Data records:
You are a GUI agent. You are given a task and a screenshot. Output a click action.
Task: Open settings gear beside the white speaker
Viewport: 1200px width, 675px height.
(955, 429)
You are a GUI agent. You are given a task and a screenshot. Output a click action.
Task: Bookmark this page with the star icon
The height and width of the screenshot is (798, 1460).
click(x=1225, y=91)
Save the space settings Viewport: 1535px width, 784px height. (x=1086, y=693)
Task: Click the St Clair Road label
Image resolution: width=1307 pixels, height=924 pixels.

### Required work
Please print, exactly and with nothing else, the lines from the first line of the entries through the line containing "Save the space".

### Task output
You are a GUI agent. You are given a task and a screenshot. Output a click action.
Task: Open settings gear beside the white speaker
Viewport: 1200px width, 675px height.
(955, 429)
You are a GUI agent. You are given a task and a screenshot. Output a click action.
Task: Bookmark this page with the star icon
The height and width of the screenshot is (798, 1460).
click(x=1225, y=91)
Save the space settings Viewport: 1535px width, 784px height. (x=1086, y=693)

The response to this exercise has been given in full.